Excerpted data
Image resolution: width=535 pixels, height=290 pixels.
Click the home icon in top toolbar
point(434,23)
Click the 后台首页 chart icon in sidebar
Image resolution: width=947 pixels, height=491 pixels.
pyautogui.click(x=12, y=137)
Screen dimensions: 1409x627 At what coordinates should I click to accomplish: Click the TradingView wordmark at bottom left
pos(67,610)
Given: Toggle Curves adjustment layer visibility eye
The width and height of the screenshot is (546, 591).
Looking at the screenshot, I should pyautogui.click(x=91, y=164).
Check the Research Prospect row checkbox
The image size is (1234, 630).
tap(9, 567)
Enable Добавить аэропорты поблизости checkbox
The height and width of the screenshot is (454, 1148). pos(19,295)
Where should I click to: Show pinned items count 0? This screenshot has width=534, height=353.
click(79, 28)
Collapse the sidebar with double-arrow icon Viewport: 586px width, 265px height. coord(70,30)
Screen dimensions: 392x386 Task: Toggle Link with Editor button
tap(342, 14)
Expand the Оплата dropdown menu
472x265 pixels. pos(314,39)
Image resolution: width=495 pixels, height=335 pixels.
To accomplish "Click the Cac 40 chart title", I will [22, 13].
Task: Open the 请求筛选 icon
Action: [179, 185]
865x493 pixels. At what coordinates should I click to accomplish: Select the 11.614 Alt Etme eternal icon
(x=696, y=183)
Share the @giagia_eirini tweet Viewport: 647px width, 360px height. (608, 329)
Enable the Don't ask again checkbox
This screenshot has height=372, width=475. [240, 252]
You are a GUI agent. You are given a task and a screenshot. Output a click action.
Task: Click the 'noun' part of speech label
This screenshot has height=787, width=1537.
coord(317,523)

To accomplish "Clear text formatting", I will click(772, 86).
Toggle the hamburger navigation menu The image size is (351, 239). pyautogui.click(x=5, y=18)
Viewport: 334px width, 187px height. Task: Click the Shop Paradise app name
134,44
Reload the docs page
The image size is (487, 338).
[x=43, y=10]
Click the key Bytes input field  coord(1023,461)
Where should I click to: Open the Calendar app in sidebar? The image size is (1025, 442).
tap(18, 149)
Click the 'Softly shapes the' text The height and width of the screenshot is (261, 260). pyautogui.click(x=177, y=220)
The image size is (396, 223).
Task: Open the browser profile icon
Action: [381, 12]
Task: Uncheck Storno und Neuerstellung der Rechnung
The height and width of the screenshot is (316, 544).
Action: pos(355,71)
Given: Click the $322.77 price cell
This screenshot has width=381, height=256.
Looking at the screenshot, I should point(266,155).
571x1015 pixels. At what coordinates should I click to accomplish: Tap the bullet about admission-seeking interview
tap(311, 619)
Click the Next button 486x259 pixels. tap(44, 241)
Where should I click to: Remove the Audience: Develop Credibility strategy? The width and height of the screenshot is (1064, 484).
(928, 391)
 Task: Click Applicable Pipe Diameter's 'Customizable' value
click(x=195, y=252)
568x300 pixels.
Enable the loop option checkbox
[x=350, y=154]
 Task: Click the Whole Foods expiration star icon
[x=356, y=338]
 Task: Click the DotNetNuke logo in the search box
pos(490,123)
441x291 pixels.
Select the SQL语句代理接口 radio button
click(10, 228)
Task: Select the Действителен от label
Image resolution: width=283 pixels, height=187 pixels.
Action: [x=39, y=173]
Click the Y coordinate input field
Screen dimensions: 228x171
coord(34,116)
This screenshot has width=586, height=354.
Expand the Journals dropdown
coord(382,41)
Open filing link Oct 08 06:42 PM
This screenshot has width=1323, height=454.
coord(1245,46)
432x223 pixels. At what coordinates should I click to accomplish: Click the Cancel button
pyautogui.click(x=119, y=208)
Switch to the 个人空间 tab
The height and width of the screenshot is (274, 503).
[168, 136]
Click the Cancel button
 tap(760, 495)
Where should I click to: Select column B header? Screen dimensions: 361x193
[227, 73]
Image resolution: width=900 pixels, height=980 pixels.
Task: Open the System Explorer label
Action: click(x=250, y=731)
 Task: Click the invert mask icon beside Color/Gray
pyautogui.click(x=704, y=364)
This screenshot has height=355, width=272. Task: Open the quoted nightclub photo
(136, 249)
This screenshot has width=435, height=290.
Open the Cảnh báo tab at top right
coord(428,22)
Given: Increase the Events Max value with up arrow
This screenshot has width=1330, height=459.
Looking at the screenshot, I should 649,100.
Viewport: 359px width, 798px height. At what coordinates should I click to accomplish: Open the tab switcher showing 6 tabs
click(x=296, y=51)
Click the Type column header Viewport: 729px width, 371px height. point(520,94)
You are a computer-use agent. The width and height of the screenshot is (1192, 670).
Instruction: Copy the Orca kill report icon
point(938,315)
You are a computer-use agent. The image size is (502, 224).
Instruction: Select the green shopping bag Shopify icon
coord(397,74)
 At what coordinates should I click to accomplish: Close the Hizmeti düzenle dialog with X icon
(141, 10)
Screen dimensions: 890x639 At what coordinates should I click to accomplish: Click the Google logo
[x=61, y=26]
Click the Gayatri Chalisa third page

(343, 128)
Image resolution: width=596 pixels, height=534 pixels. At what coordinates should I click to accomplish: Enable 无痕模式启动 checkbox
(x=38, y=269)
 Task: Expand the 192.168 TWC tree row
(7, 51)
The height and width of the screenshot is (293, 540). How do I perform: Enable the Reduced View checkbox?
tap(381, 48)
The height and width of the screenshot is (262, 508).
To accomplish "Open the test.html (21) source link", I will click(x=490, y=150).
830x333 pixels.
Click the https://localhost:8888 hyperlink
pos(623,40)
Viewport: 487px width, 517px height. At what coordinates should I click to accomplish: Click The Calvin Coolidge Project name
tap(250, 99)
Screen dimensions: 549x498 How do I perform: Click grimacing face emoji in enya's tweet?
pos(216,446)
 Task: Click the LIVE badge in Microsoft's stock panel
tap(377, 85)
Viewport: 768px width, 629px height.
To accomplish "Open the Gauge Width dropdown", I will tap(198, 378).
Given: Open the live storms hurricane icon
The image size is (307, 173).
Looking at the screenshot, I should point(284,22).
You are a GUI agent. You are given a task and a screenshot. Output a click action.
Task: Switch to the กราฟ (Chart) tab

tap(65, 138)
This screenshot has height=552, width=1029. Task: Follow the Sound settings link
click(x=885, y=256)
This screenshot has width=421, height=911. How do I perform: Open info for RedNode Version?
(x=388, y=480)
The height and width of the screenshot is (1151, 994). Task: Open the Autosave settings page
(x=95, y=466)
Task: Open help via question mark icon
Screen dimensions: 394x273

Action item
Could you print every record above exactly as it appears?

Output below
Image resolution: width=535 pixels, height=290 pixels.
Click the home icon in top toolbar
point(434,23)
Click the 后台首页 chart icon in sidebar
Image resolution: width=947 pixels, height=491 pixels.
pyautogui.click(x=12, y=137)
Screen dimensions: 1409x627 At what coordinates should I click to accomplish: Click the TradingView wordmark at bottom left
pos(67,610)
Given: Toggle Curves adjustment layer visibility eye
The width and height of the screenshot is (546, 591).
Looking at the screenshot, I should pyautogui.click(x=91, y=164).
Check the Research Prospect row checkbox
The image size is (1234, 630).
tap(9, 567)
Enable Добавить аэропорты поблизости checkbox
The height and width of the screenshot is (454, 1148). pos(19,295)
Where should I click to: Show pinned items count 0? This screenshot has width=534, height=353.
click(79, 28)
Collapse the sidebar with double-arrow icon Viewport: 586px width, 265px height. coord(70,30)
Screen dimensions: 392x386 Task: Toggle Link with Editor button
tap(342, 14)
Expand the Оплата dropdown menu
472x265 pixels. pos(314,39)
Image resolution: width=495 pixels, height=335 pixels.
To accomplish "Click the Cac 40 chart title", I will [22, 13].
Task: Open the 请求筛选 icon
Action: [179, 185]
865x493 pixels. At what coordinates should I click to accomplish: Select the 11.614 Alt Etme eternal icon
(x=696, y=183)
Share the @giagia_eirini tweet Viewport: 647px width, 360px height. (608, 329)
Enable the Don't ask again checkbox
This screenshot has height=372, width=475. [240, 252]
You are a GUI agent. You are given a task and a screenshot. Output a click action.
Task: Click the 'noun' part of speech label
This screenshot has height=787, width=1537.
coord(317,523)

To accomplish "Clear text formatting", I will click(772, 86).
Toggle the hamburger navigation menu The image size is (351, 239). pyautogui.click(x=5, y=18)
Viewport: 334px width, 187px height. Task: Click the Shop Paradise app name
134,44
Reload the docs page
The image size is (487, 338).
[x=43, y=10]
Click the key Bytes input field  coord(1023,461)
Where should I click to: Open the Calendar app in sidebar? The image size is (1025, 442).
tap(18, 149)
Click the 'Softly shapes the' text The height and width of the screenshot is (261, 260). pyautogui.click(x=177, y=220)
The image size is (396, 223).
Task: Open the browser profile icon
Action: [381, 12]
Task: Uncheck Storno und Neuerstellung der Rechnung
The height and width of the screenshot is (316, 544).
Action: pos(355,71)
Given: Click the $322.77 price cell
This screenshot has width=381, height=256.
Looking at the screenshot, I should point(266,155).
571x1015 pixels. At what coordinates should I click to accomplish: Tap the bullet about admission-seeking interview
tap(311, 619)
Click the Next button 486x259 pixels. tap(44, 241)
Where should I click to: Remove the Audience: Develop Credibility strategy? The width and height of the screenshot is (1064, 484).
(928, 391)
 Task: Click Applicable Pipe Diameter's 'Customizable' value
click(x=195, y=252)
568x300 pixels.
Enable the loop option checkbox
[x=350, y=154]
 Task: Click the Whole Foods expiration star icon
[x=356, y=338]
 Task: Click the DotNetNuke logo in the search box
pos(490,123)
441x291 pixels.
Select the SQL语句代理接口 radio button
click(10, 228)
Task: Select the Действителен от label
Image resolution: width=283 pixels, height=187 pixels.
Action: [x=39, y=173]
Click the Y coordinate input field
Screen dimensions: 228x171
coord(34,116)
This screenshot has width=586, height=354.
Expand the Journals dropdown
coord(382,41)
Open filing link Oct 08 06:42 PM
This screenshot has width=1323, height=454.
coord(1245,46)
432x223 pixels. At what coordinates should I click to accomplish: Click the Cancel button
pyautogui.click(x=119, y=208)
Switch to the 个人空间 tab
The height and width of the screenshot is (274, 503).
[168, 136]
Click the Cancel button
 tap(760, 495)
Where should I click to: Select column B header? Screen dimensions: 361x193
[227, 73]
Image resolution: width=900 pixels, height=980 pixels.
Task: Open the System Explorer label
Action: click(x=250, y=731)
 Task: Click the invert mask icon beside Color/Gray
pyautogui.click(x=704, y=364)
This screenshot has height=355, width=272. Task: Open the quoted nightclub photo
(136, 249)
This screenshot has width=435, height=290.
Open the Cảnh báo tab at top right
coord(428,22)
Given: Increase the Events Max value with up arrow
This screenshot has width=1330, height=459.
Looking at the screenshot, I should 649,100.
Viewport: 359px width, 798px height. At what coordinates should I click to accomplish: Open the tab switcher showing 6 tabs
click(x=296, y=51)
Click the Type column header Viewport: 729px width, 371px height. point(520,94)
You are a computer-use agent. The width and height of the screenshot is (1192, 670).
Instruction: Copy the Orca kill report icon
point(938,315)
You are a computer-use agent. The image size is (502, 224).
Instruction: Select the green shopping bag Shopify icon
coord(397,74)
 At what coordinates should I click to accomplish: Close the Hizmeti düzenle dialog with X icon
(141, 10)
Screen dimensions: 890x639 At what coordinates should I click to accomplish: Click the Google logo
[x=61, y=26]
Click the Gayatri Chalisa third page

(343, 128)
Image resolution: width=596 pixels, height=534 pixels. At what coordinates should I click to accomplish: Enable 无痕模式启动 checkbox
(x=38, y=269)
 Task: Expand the 192.168 TWC tree row
(7, 51)
The height and width of the screenshot is (293, 540). How do I perform: Enable the Reduced View checkbox?
tap(381, 48)
The height and width of the screenshot is (262, 508).
To accomplish "Open the test.html (21) source link", I will click(x=490, y=150).
830x333 pixels.
Click the https://localhost:8888 hyperlink
pos(623,40)
Viewport: 487px width, 517px height. At what coordinates should I click to accomplish: Click The Calvin Coolidge Project name
tap(250, 99)
Screen dimensions: 549x498 How do I perform: Click grimacing face emoji in enya's tweet?
pos(216,446)
 Task: Click the LIVE badge in Microsoft's stock panel
tap(377, 85)
Viewport: 768px width, 629px height.
To accomplish "Open the Gauge Width dropdown", I will tap(198, 378).
Given: Open the live storms hurricane icon
The image size is (307, 173).
Looking at the screenshot, I should point(284,22).
You are a GUI agent. You are given a task and a screenshot. Output a click action.
Task: Switch to the กราฟ (Chart) tab

tap(65, 138)
This screenshot has height=552, width=1029. Task: Follow the Sound settings link
click(x=885, y=256)
This screenshot has width=421, height=911. How do I perform: Open info for RedNode Version?
(x=388, y=480)
The height and width of the screenshot is (1151, 994). Task: Open the Autosave settings page
(x=95, y=466)
Task: Open help via question mark icon
Screen dimensions: 394x273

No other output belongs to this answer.